» TASK
Omitting any pictures, transcribe the entries below exactly.

» DATASET ENTRIES

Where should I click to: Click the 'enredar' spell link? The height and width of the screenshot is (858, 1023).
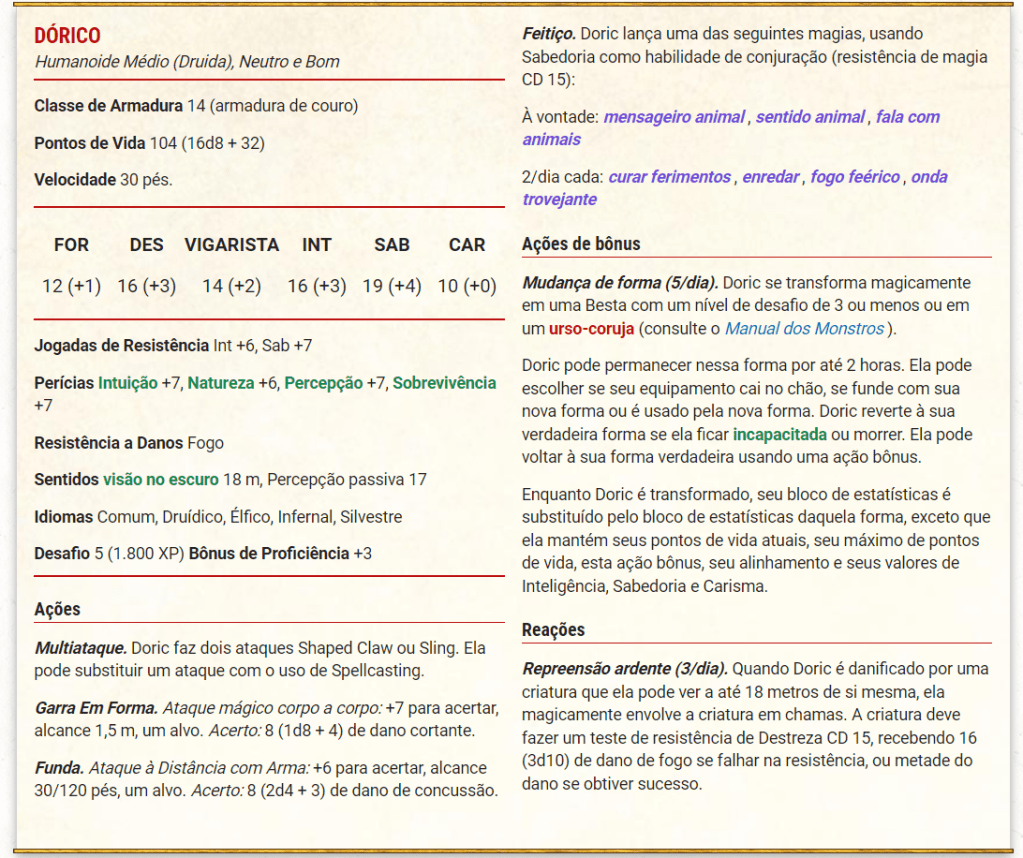(770, 177)
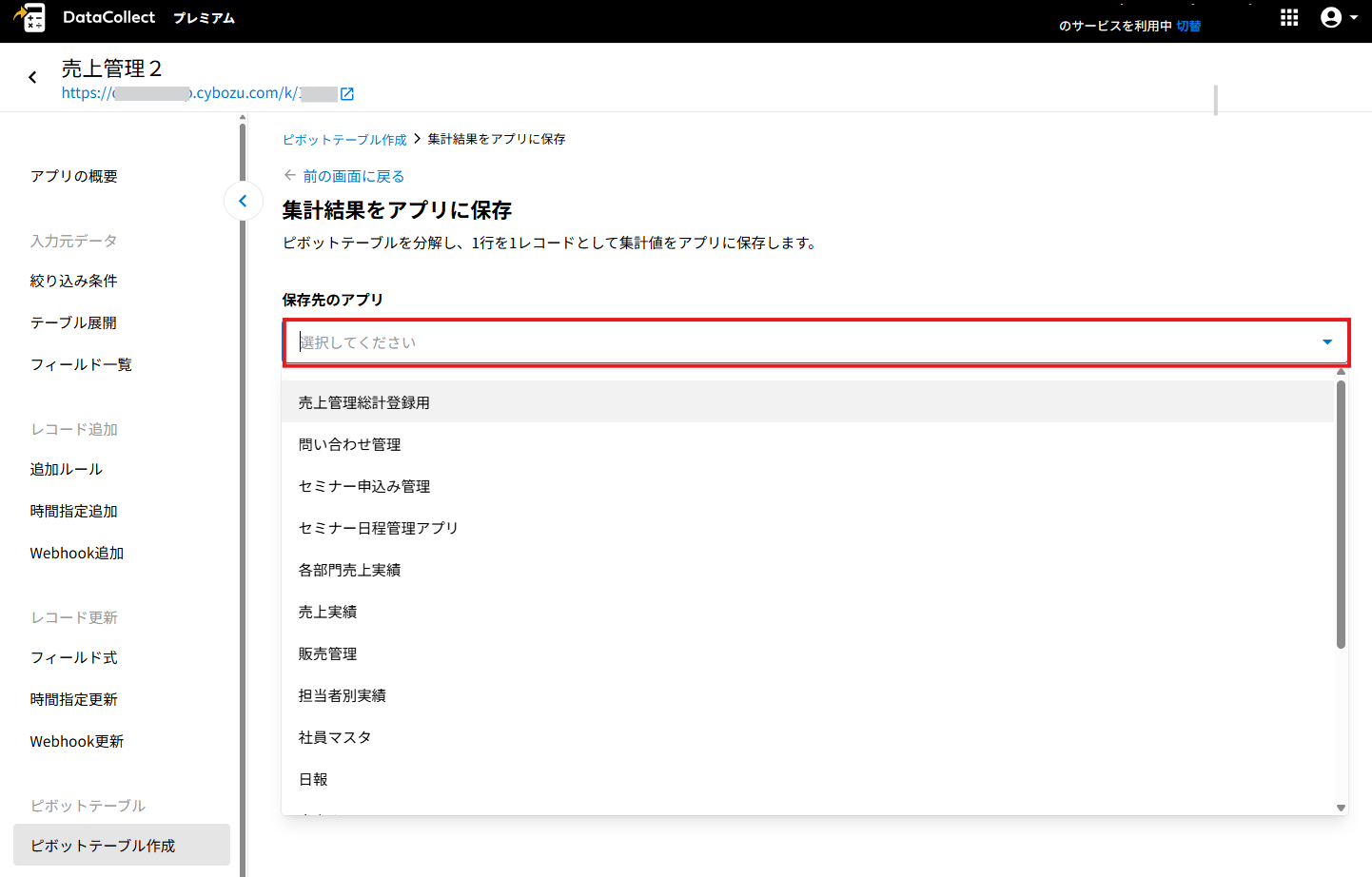Screen dimensions: 1372x877
Task: Go to the Webhook追加 sidebar item
Action: [77, 553]
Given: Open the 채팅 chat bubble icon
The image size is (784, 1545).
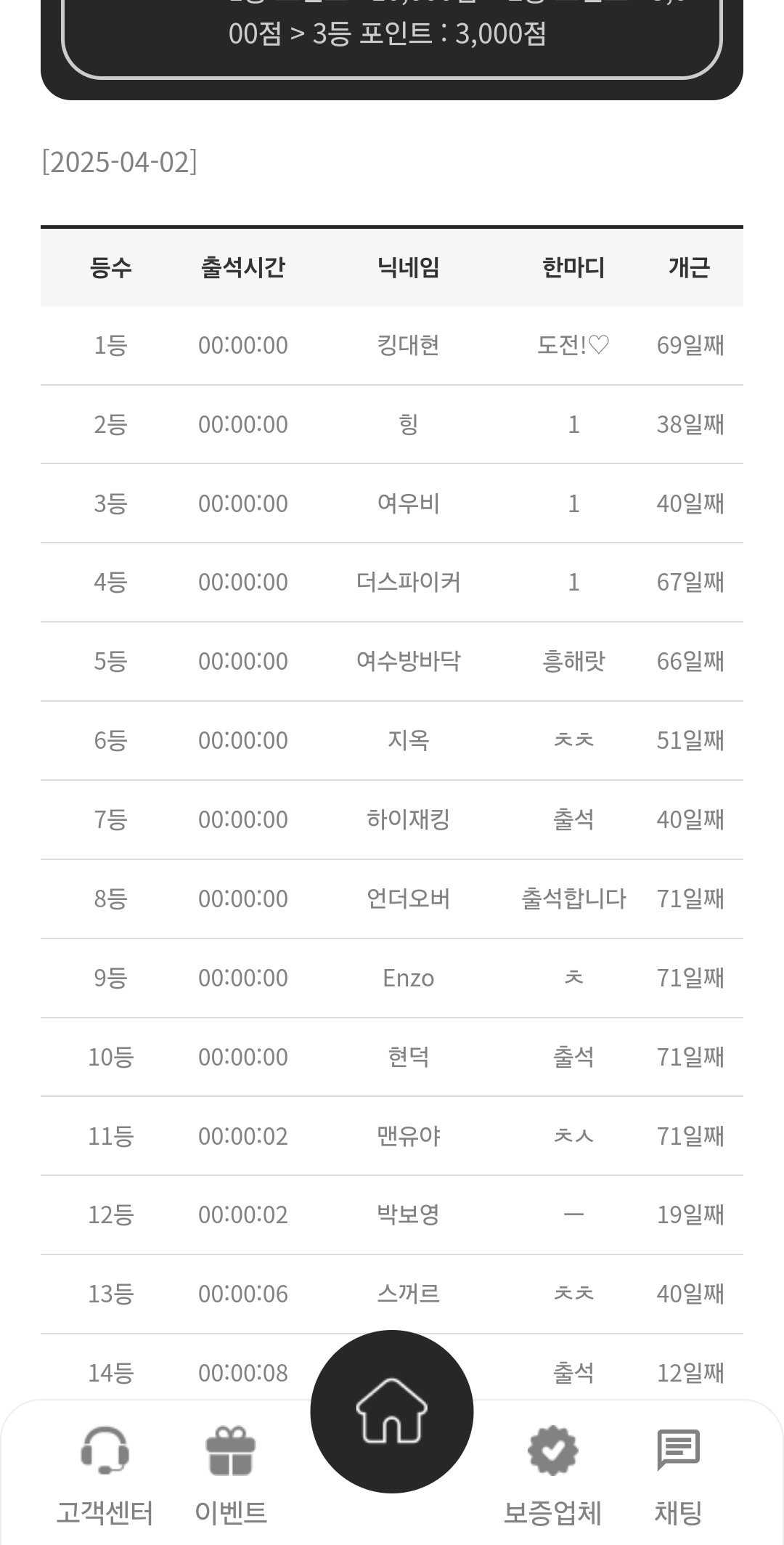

» ANSWER SPACE
Where should I click to: Click the 'enredar' spell link? The height and width of the screenshot is (858, 1023).
(770, 177)
Screen dimensions: 1372x877
Task: Go to the Webhook追加 sidebar item
Action: [77, 553]
Given: Open the 채팅 chat bubble icon
The image size is (784, 1545).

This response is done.